While most of us are coming back rested and refreshed for the new year, Morgan Stanley can’t quite say the same as the bank’s 2014 ended with a massive data breach.
Just two days after Christmas, information security employees at the bank discovered the data breach. The bank was conducting a standard sweep of known criminal websites when it discovered that several hundred confidential client records were listed for sale.
After further examination, the bank found that 350,000+ files were stolen from its wealth management arm which has roughly 3.5M customers. It doesn’t take a mathematician to figure out a whopping 10% of client files were stolen! The alleged thief is Galen Marsh, a 30-year-old sales assistant that has been with Morgan Stanley for about 6 years. The FBI is now looking into the matter.
This latest breach brings up an often overlooked point: one of the biggest threats to user data comes from within. In fact, the cyber risk study cited in our post last week found that 32% of data breaches studied had some kind of insider involvement.

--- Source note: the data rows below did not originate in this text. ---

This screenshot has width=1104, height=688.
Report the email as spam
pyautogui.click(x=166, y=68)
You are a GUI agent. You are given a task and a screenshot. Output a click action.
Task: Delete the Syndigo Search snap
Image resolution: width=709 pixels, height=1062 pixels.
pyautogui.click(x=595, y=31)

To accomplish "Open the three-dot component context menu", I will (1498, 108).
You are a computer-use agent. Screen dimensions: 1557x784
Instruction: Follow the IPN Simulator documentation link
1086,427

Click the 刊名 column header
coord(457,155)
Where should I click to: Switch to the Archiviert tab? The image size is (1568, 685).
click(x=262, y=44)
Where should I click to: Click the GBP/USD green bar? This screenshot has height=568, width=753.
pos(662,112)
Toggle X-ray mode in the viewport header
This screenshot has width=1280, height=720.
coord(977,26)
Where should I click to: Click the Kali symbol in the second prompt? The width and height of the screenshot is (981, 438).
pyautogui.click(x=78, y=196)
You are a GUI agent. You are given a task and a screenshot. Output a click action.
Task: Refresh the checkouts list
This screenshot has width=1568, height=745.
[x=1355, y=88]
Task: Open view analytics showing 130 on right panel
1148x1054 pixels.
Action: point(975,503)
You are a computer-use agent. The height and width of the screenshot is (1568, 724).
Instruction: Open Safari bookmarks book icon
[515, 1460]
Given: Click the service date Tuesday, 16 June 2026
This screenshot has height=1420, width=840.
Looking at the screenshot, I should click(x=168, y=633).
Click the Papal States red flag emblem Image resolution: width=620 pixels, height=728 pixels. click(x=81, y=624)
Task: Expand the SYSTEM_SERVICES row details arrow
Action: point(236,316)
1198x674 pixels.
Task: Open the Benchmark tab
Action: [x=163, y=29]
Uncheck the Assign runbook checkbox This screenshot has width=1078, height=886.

Startups should be sure that to have tiered access permissions, strict permission revocation procedures, employee nondisclosure agreements in place, and a good cyber liability insurance policy at a minimum. Employees can have access to a ton of valuable information and it’s important to make sure procedures and failsafes are in place to protect that information. Morgan Stanley ended 2014 with a data breach, don’t start your 2015 the same way.
We’ll bring more on the 2014 Morgan Stanley data breach as the situation develops.